In a recent MA thesis, "Monsters in My Bed: Accounting for the Popularity of Young Adult Paranormal Romances," Whitney Young argues that "the discourse which emerges from the novels overlaps with popular discourses and narratives on girlhood and young adulthood in the US" (46). In Young's opinion many "white, privileged girls and young women" (7) are encouraged to feel that they should be "Perfect Girls, exceling in every facet of their lives: physical appearance, athleticism, and academic achievement" (29) and to think of themselves as "'can-do,' ambitious, goal oriented, and consumerist" (5), as
planners, [who] do not engage in promiscuous sex or delinquent behavior. This category of girls, white, privileged girls, is subject to this discourse and learns to tell it about themselves—they place themselves into this discourse. These discourses are not just a set of characteristics told about these girls but are part of a narrative which the novels reflect [...] and so, these novels are popular now because they reflect to the story the white, privileged girl readers learn to tell about themselves. (7)
Young argues that the common scenario in which
the heroine and her friends must deal with the supernatural by themselves, without adult support [...] parallels the narrative of emerging adults upon entering the adult world, parents can no longer help their adult children fix problems like they once did. (39)
The moment when
the supernatural enters the heroine’s life [...] can be seen as a metaphor for the narrative about emerging adult Perfect Girl’s experience upon entering the adult world [...]; they were raised to believe the world would function a certain way—that people would recognize their specialness and they would go on to do great things—but they learn that this is not the case; they are just another employee. (37)
However, the novels reassuringly offer their readers "instances in which the ideologies of specialness and doing great things can be temporarily restored" (40) and "The protagonist’s potential to change the world can offer hope to the reader that one day they still might change the world" (44).

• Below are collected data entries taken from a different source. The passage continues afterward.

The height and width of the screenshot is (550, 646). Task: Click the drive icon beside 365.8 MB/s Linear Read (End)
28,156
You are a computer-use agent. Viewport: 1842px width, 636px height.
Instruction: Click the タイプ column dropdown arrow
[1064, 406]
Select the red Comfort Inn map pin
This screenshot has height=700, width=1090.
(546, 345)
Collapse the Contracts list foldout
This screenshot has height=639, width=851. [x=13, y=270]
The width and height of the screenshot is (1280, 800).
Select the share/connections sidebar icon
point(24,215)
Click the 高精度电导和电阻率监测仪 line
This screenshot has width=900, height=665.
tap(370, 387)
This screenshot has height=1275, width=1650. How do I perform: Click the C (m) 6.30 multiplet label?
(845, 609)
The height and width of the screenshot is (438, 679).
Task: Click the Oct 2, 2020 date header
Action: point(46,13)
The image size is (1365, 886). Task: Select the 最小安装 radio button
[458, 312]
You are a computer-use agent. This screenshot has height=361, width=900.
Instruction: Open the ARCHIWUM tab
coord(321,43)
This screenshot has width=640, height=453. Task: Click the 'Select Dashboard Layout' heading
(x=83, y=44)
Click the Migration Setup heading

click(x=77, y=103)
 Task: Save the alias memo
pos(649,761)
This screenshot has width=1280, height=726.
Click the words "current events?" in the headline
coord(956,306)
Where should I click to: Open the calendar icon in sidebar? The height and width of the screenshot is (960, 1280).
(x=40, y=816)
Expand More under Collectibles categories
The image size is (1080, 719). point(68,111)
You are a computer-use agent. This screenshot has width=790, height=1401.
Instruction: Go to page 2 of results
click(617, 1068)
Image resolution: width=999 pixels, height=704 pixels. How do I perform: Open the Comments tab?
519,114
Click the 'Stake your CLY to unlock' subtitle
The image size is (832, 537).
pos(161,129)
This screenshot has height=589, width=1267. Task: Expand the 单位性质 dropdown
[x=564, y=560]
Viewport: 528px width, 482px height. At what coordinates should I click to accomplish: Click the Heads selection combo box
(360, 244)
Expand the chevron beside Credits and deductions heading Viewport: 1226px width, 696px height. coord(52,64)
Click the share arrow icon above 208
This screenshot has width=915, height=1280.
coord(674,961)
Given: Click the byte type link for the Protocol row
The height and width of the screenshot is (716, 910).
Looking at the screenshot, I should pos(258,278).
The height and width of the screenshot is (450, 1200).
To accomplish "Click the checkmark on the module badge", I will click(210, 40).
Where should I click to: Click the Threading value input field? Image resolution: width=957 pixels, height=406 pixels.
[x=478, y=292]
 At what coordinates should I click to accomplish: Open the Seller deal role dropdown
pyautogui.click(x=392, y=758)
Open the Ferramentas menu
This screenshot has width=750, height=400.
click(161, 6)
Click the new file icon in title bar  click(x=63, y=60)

Although these aspects of the novels might seem to reinforce the discourses about "can-do" and "Perfect" girls, Young found that, by the conclusions of the novels or series of novels
The heroines seem to be uninterested in trying to be perfect, effectively having rejected the Perfect Girl discourse. This may be because the girls are not entirely in the ideological system anymore. One reason being that facing these life-or-death events puts the heroine’s previous worries into perspective. Another reason may be that because many of the heroines in the novels end up becoming supernatural, it is they possibly don’t feel the pressure to conform to human standards like they used to. However, the most persuasive reason that the heroines are not interested in trying to attain perfection is because they have learned that they can be content, loved, and find where they belong without having to be perfect. (50)
You can read the whole thesis here.
Young, Whitney A. "Monsters in My Bed: Accounting for the Popularity of Young Adult Paranormal Romances." MA Thesis. Georgia State University. 2013.

1 comment:

  1. Very interesting, rings true. Thanks for sharing! Bookmarked it.